**Your task:** Every single entry must be reproduced precisely.

**Materials provided:**
^^^^^^^^

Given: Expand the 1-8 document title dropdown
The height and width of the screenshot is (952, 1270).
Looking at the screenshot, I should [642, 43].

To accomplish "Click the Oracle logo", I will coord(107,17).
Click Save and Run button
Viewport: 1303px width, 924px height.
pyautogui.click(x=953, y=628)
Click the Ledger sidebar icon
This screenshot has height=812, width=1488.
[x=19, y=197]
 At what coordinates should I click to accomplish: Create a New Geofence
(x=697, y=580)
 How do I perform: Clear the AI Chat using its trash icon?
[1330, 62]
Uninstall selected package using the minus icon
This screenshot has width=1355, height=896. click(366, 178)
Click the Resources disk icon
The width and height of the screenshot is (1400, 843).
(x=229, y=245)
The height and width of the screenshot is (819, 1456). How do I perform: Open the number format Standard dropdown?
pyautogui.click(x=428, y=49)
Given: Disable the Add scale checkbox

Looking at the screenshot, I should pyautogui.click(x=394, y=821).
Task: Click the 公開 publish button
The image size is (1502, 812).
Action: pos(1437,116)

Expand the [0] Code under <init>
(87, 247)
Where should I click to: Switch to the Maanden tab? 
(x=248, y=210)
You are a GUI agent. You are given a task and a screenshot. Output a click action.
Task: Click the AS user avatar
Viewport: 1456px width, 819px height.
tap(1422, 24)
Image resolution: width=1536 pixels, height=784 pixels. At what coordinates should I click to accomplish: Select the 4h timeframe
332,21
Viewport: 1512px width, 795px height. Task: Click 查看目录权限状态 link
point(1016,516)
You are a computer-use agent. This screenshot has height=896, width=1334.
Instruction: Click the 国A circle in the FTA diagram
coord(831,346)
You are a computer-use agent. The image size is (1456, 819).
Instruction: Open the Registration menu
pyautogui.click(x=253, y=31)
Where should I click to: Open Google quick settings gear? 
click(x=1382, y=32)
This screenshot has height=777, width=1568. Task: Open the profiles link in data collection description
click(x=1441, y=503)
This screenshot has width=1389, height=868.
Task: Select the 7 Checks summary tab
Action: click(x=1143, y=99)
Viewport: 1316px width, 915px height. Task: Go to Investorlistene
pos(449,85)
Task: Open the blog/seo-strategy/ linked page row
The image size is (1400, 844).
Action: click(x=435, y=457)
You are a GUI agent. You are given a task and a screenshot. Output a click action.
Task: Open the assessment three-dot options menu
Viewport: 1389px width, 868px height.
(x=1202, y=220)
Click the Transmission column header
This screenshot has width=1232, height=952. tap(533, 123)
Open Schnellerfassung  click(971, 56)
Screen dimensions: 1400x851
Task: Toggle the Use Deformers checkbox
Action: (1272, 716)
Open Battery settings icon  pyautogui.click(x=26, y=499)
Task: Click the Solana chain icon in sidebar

^^^^^^^^

**Output:**
Given: Expand the 1-8 document title dropdown
The height and width of the screenshot is (952, 1270).
Looking at the screenshot, I should [642, 43].

To accomplish "Click the Oracle logo", I will coord(107,17).
Click Save and Run button
Viewport: 1303px width, 924px height.
pyautogui.click(x=953, y=628)
Click the Ledger sidebar icon
This screenshot has height=812, width=1488.
[x=19, y=197]
 At what coordinates should I click to accomplish: Create a New Geofence
(x=697, y=580)
 How do I perform: Clear the AI Chat using its trash icon?
[1330, 62]
Uninstall selected package using the minus icon
This screenshot has width=1355, height=896. click(366, 178)
Click the Resources disk icon
The width and height of the screenshot is (1400, 843).
(x=229, y=245)
The height and width of the screenshot is (819, 1456). How do I perform: Open the number format Standard dropdown?
pyautogui.click(x=428, y=49)
Given: Disable the Add scale checkbox

Looking at the screenshot, I should pyautogui.click(x=394, y=821).
Task: Click the 公開 publish button
The image size is (1502, 812).
Action: pos(1437,116)

Expand the [0] Code under <init>
(87, 247)
Where should I click to: Switch to the Maanden tab? 
(x=248, y=210)
You are a GUI agent. You are given a task and a screenshot. Output a click action.
Task: Click the AS user avatar
Viewport: 1456px width, 819px height.
tap(1422, 24)
Image resolution: width=1536 pixels, height=784 pixels. At what coordinates should I click to accomplish: Select the 4h timeframe
332,21
Viewport: 1512px width, 795px height. Task: Click 查看目录权限状态 link
point(1016,516)
You are a computer-use agent. This screenshot has height=896, width=1334.
Instruction: Click the 国A circle in the FTA diagram
coord(831,346)
You are a computer-use agent. The image size is (1456, 819).
Instruction: Open the Registration menu
pyautogui.click(x=253, y=31)
Where should I click to: Open Google quick settings gear? 
click(x=1382, y=32)
This screenshot has height=777, width=1568. Task: Open the profiles link in data collection description
click(x=1441, y=503)
This screenshot has width=1389, height=868.
Task: Select the 7 Checks summary tab
Action: click(x=1143, y=99)
Viewport: 1316px width, 915px height. Task: Go to Investorlistene
pos(449,85)
Task: Open the blog/seo-strategy/ linked page row
The image size is (1400, 844).
Action: click(x=435, y=457)
You are a GUI agent. You are given a task and a screenshot. Output a click action.
Task: Open the assessment three-dot options menu
Viewport: 1389px width, 868px height.
(x=1202, y=220)
Click the Transmission column header
This screenshot has width=1232, height=952. tap(533, 123)
Open Schnellerfassung  click(971, 56)
Screen dimensions: 1400x851
Task: Toggle the Use Deformers checkbox
Action: (1272, 716)
Open Battery settings icon  pyautogui.click(x=26, y=499)
Task: Click the Solana chain icon in sidebar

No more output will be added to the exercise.